Dataset excerpts:

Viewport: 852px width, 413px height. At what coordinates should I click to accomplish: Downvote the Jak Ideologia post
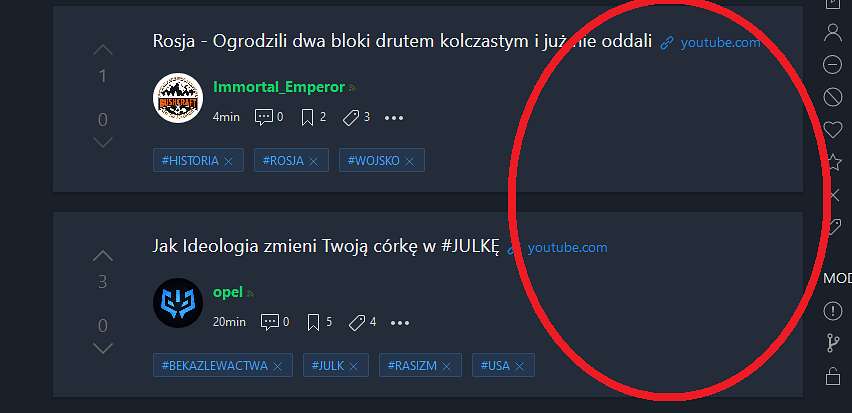pyautogui.click(x=103, y=348)
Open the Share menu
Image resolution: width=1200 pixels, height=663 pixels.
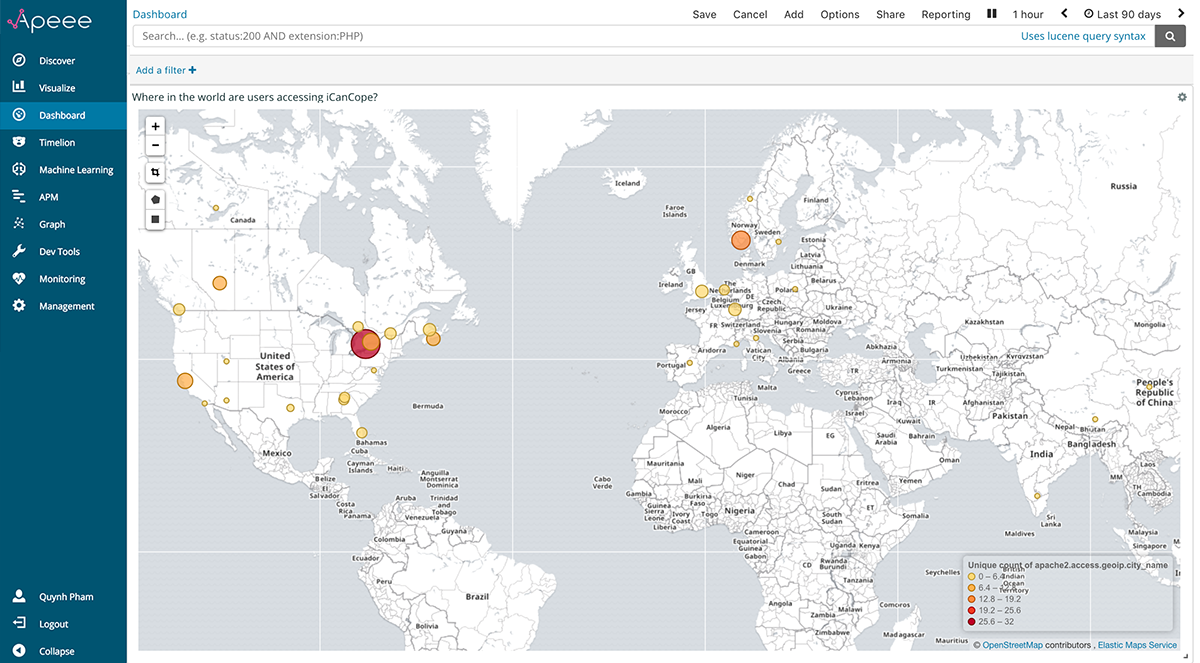coord(890,14)
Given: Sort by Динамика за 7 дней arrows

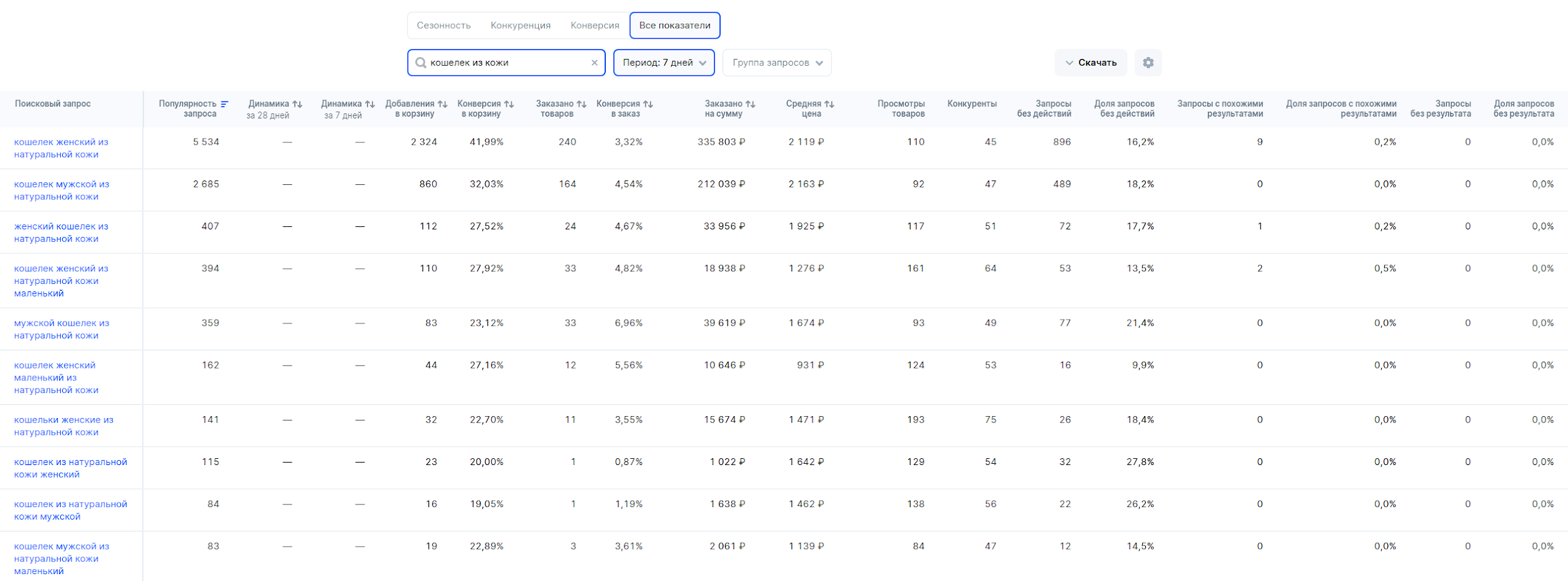Looking at the screenshot, I should pyautogui.click(x=370, y=104).
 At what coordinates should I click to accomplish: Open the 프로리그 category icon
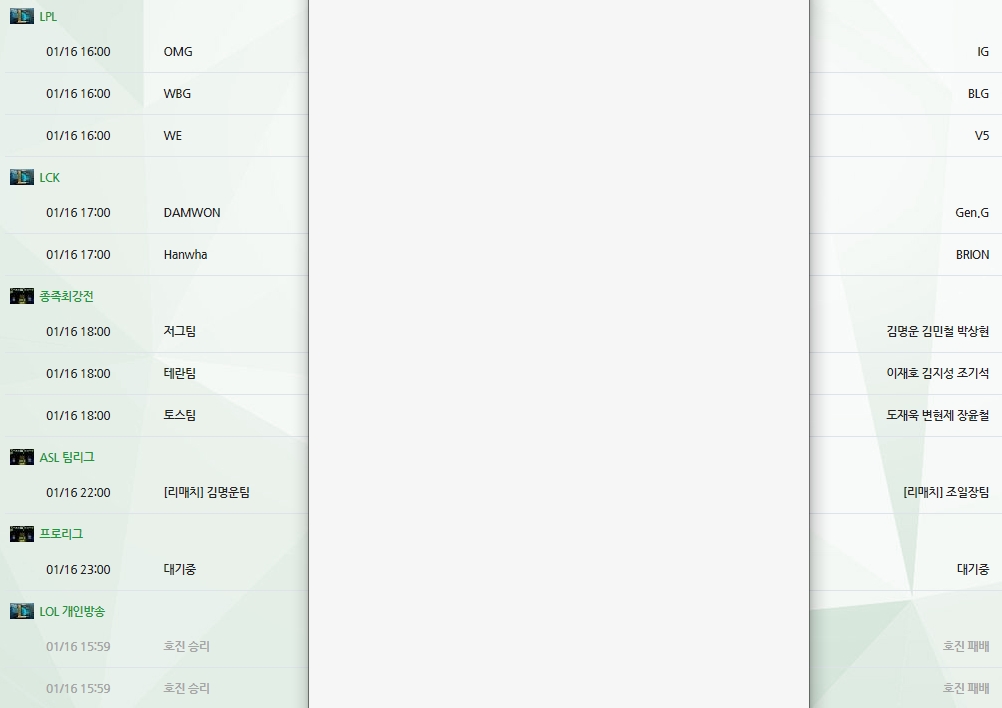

» What to work on:
Copy exactly the lines from the one containing "Image resolution: width=1200" to the end of the records, both included, and leave the pictures out.

» Reply to the task:
Image resolution: width=1200 pixels, height=663 pixels.
coord(890,14)
Given: Sort by Динамика за 7 дней arrows

Looking at the screenshot, I should pyautogui.click(x=370, y=104).
 At what coordinates should I click to accomplish: Open the 프로리그 category icon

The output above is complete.